My Adderall prescription says to take my recommended dose and throw away any leftover pills. Why don't more prescriptions come with jokes like this?
In my junk email folder, there are literally 67 messages from Alcoholics Anonymous. What..the fuck.
He made me a mix cd. There is obviously something wrong with him.
Definitely just said "no homo" to our gay waiter at Cheesecake Factory...our service has steadily declined since.
just tried to pee in the sink at wendys...need to stop letting my drunk habits get into my sober life
If you hear screaming in the middle of the night, bat got loose. Call poison control immediately and explain rabies
is there a way to sugar-coat "shes in jail" when someone is texting me asking where their friend is?
Living room floor. I asked him to give me a back rub. He did. And smoothly transitioned that to foreplay, then basically threw me on the floor. My vagina hurts. He deserves another Christmas present.
I told him the only reason I'd sleep with him is if we have a threesome because I'll need moral support
Well, I can't remember Thursday and my left ass cheek hurts like hell, I'm guessing Mike's bachelor party was a success.

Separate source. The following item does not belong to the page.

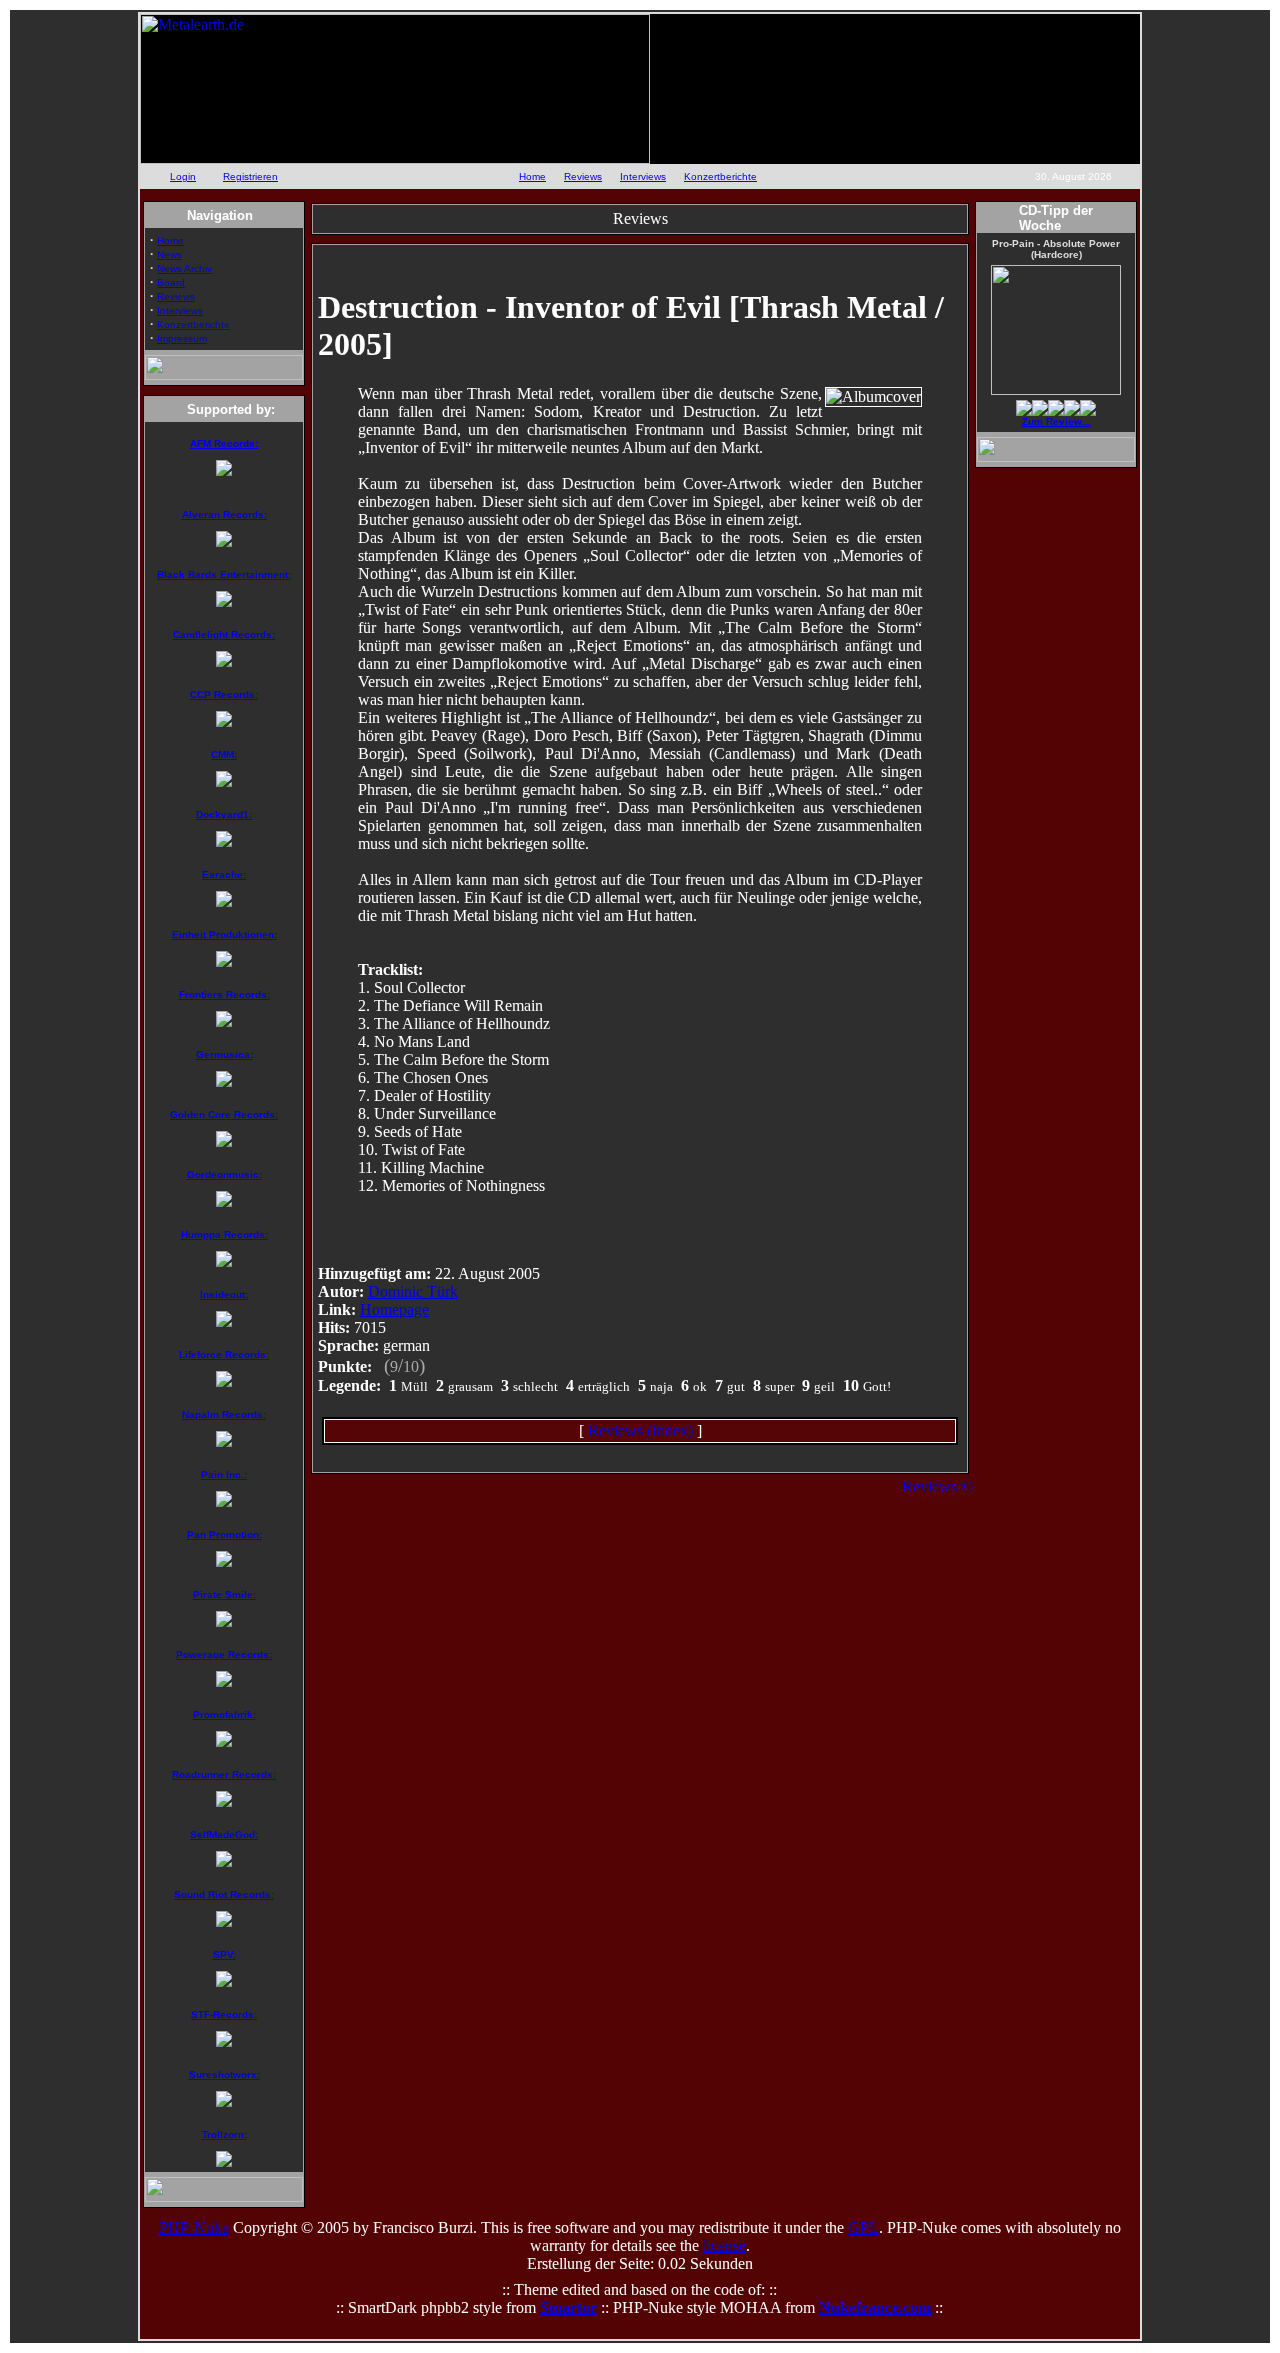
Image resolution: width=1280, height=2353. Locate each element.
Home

i showed up really high and was trying to not be,so in order to not seem high, i got plastered
Hahah I’ve never had someone stop me mid-coitus to tell me how amazing I am. Def ego boost.
So I have three weeks to get rid of his girlfriend and fuck him senseless before he goes to jail
How’d it go?
I accidentally joined a cult
So not great...
holy shit! you were walking down a hill and just happened to be passing a trash can like 4 ft away and projectile vomited over a fence into the trash can. kept walking and drank a beer.